¡Caray! Que gran acierto ha tenido
Maysun con su frase: “
El capitalismo no acaba de entender (ni empieza) el concepto de vacuidad”.
Y es que hoy he “disfrutado” de la ruta del budismo en su versión más disneyworldera. Subes 557 escalones a primera hora de la mañana (cuando digo primera, es primerísima, a las 5.30 para ser más exactos), con el estómago preguntándose que es lo que te ha hecho para que no le des de comer; sin haber dormido una hora (ni un minuto) después de un trayecto en tren (en tercera clase, un lujo oiga) bastante largo y con cansancio acumulado (y hambre, lo recuerdo).
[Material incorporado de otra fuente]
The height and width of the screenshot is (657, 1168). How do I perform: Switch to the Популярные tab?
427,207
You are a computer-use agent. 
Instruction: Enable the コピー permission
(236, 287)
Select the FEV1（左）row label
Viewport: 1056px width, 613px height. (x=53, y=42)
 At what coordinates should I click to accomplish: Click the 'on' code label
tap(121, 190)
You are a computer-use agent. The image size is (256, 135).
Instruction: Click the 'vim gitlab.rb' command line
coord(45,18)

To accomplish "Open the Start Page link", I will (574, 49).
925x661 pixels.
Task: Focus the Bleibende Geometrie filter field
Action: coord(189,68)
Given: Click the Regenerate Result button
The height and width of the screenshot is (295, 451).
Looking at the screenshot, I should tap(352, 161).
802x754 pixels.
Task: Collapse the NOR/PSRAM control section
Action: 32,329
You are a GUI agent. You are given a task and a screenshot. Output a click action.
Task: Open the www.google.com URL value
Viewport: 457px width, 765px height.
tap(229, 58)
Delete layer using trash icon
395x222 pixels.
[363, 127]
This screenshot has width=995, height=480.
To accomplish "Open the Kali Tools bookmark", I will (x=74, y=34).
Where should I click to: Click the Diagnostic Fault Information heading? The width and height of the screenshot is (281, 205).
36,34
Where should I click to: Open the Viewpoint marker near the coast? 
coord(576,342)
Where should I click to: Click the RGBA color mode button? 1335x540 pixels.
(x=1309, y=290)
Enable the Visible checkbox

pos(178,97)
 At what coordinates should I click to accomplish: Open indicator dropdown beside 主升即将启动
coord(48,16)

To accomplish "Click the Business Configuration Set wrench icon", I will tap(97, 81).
Consigo llegar a la cima, donde unos simpáticos mini (es decir, niños) monjes (budistas, que para eso estamos hablando de budismo) te reciben con un desparpajo inaudito, explicándote que, al tratarse de un lugar sagrado, tienes que despojarte de tus botas bañadas en barro y dejar que tus pies disfruten del fresco suelo mañanero (y el barro). Y tampoco olvidan recordarte que esa cámara de fotos tan chula que llevas colgando de tu hombro, ya la puedes ir guardando, porque fotos ni una, que es un lugar sagrado, leches!
Y es tan SAGRADO (con mayúsculas, para que quede claro lo sagrado que es) que está patrocinado por San Kodak (curioso que una marca estrechamente relacionada con la fotografía subvencione un lugar donde la foto es cuasi pecado) y por San Coca Cola.
Pues bien, todo lo anteriormente explicado es comprensible, razonable y aceptable. Yo no pongo las reglas. Lo que te repatea es que de repente, cuando ya no tienes escapatoria, aparezca un tipejo y te diga que tienes que aportar un generoso “donativo”. Si, tú, por ser el blanquito. Un generoso donativo que vendrá acompañado de su pertinente recibo, por un valor de, atención: 1000 rupias (unos 8 euros). Y me diréis que no es mucho. Pues para el nivel de vida de la zona si lo es. Y lo más fastidioso son las formas. A traición. Sin dejarte posibilidad de elegir, porque ya has subido los 557 escalones y “ya estás dentro del recinto hace rato”. Lo que no sabía el chico encargado de cobrar es que había dado con la horma de su zapato. Experto en regateo y en evitar pagos que vayan destinados hacia un clero. Si no es por no ir, pero…
En fin, si Buda levantara la cabeza...
PD.: realmente si era un lugar sagrado. Es más, digno de ver. De pagar, ya queda a merced de cada uno/a.